-------- Listed entries --------

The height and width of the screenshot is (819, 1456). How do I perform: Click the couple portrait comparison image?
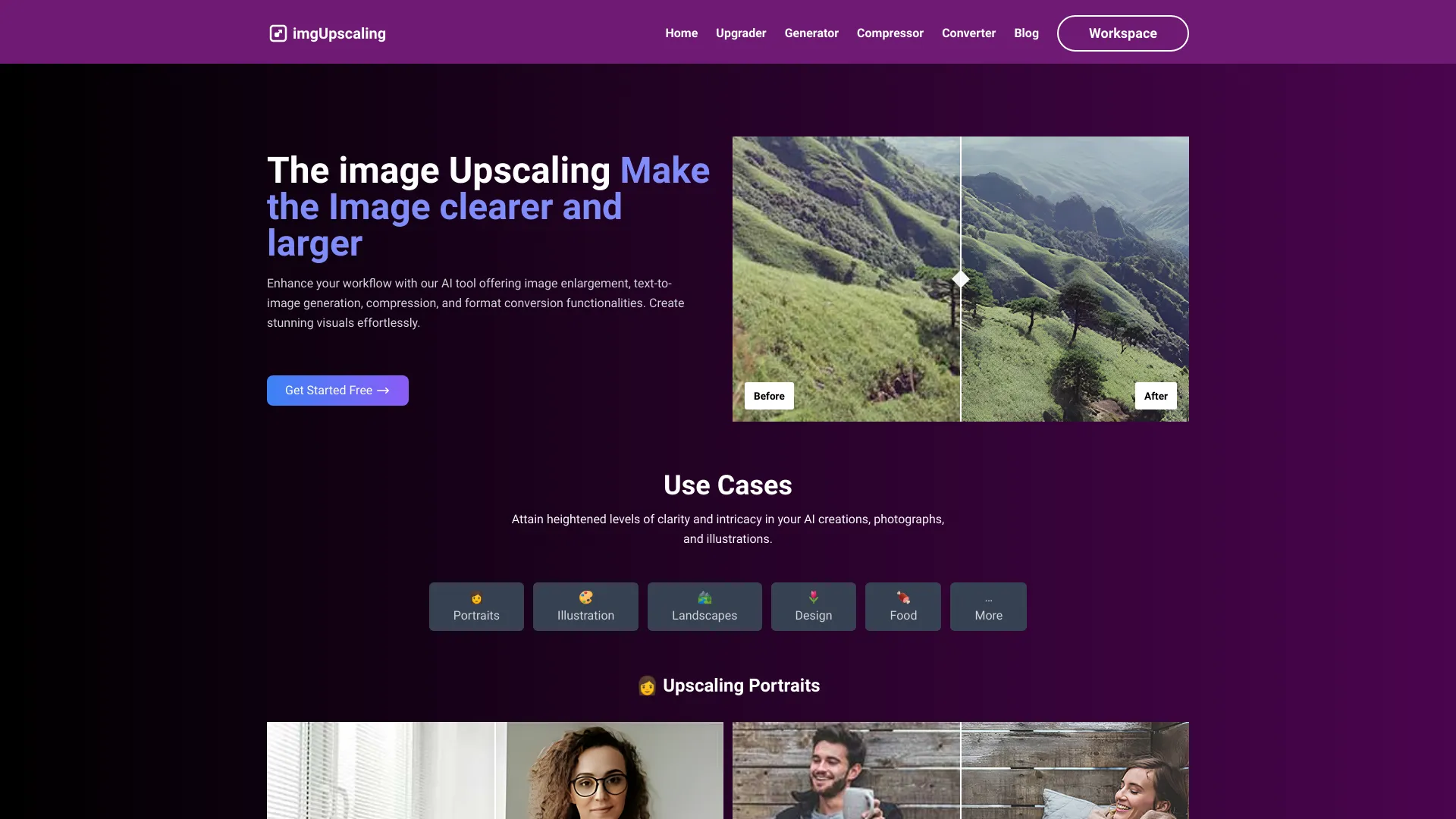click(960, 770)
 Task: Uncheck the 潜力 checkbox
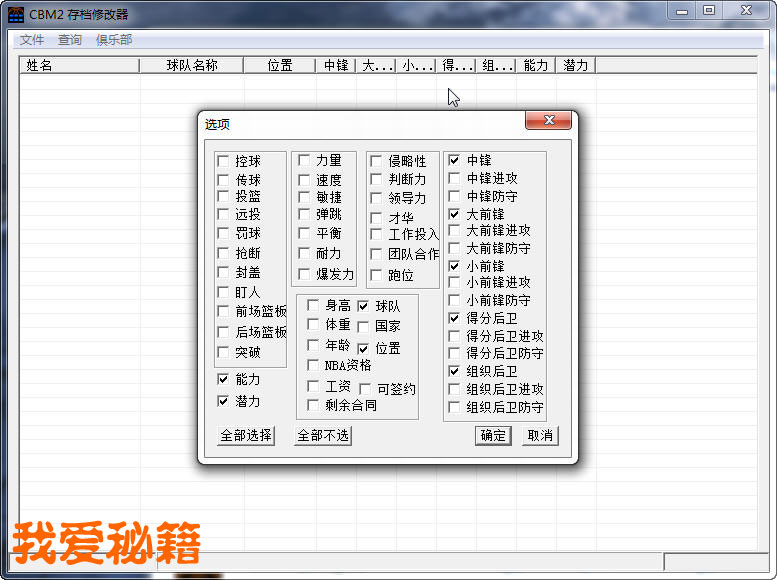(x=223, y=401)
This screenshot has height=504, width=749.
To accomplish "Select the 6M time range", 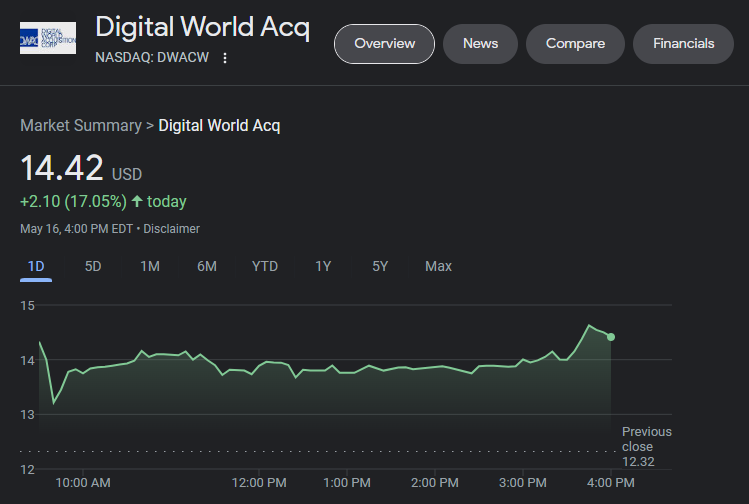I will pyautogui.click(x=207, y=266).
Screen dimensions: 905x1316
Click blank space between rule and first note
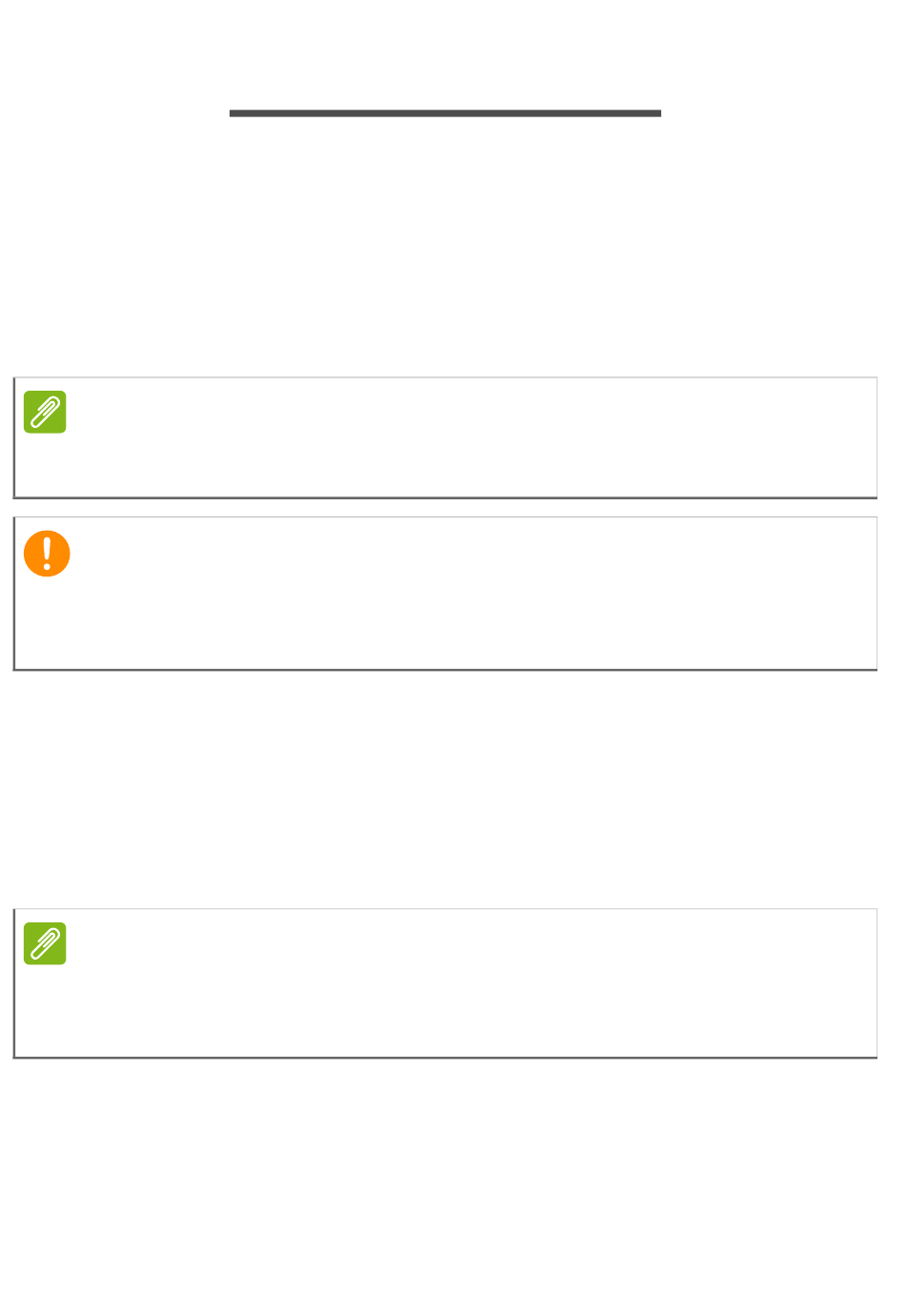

--------

What you have to do
Nothing but the lines from the line holding "Screen dimensions: 905x1316" through the last line of the entries above is to be reproduced, exactly and without pictures.

Task answer
Screen dimensions: 905x1316
Click blank space between rule and first note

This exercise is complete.